Code” means the Internal Revenue Code of 1986, as it may be amended from time to time.

Common Stock” shall mean the shares of common stock, par value $0.01 per share, of the Company, or, in the event that the outstanding shares of common stock are hereafter recapitalized, converted into or exchanged for different stock or securities of the Company or its Affiliates, such other stock or securities.

Competitor” means a Person or any Affiliate of such Person, which is determined in good faith by the members of the Board to be a competitor directly or indirectly with the Company or any of its Subsidiaries.

Exchange Act” means the Securities Exchange Act of 1934, as amended from time to time and any successor statute thereto and the rules promulgated thereunder.

IPO Stockholders Agreement” means the Stockholders Agreement between the Company and certain of its stockholders, to be entered into in connection with the Company’s initial Public Offering, as the same may be amended from time to time.

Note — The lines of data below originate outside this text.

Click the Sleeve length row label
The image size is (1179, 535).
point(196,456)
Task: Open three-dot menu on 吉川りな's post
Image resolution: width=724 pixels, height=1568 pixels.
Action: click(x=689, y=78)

Lock-Up Period” means the period of time (not to exceed 180 days) following the effective date of a registration statement of the Company filed under the Securities Act during which transfer restrictions are imposed on certain holders of Common Stock at the request of the lead underwriter of any Public Offering.

Market Value per Share,” or means the value per share of Common Stock as determined by the Board in good faith, taking into account customary relevant factors (e.g., EBITDA, current financial multiples, etc.) in accordance with applicable law (including applicable tax rules).

Options” means options granted pursuant to Article IV.

Option Shares” means, for any Participant, any Common Stock issued to such Participant upon exercise of any Award granted hereunder. For all purposes of the Plan, Option Shares will continue to be Option Shares in the hands of any holder (including any permitted transferee) except for the Company, any designee and purchasers pursuant to a Public Sale, and each such other holder of Option Shares will succeed to all rights and obligations attributable to such Participant as a holder of Option Shares hereunder. Option Shares will also include shares of the capital stock issued with respect to Option Shares by way of a merger, stock split, stock dividend or other recapitalization.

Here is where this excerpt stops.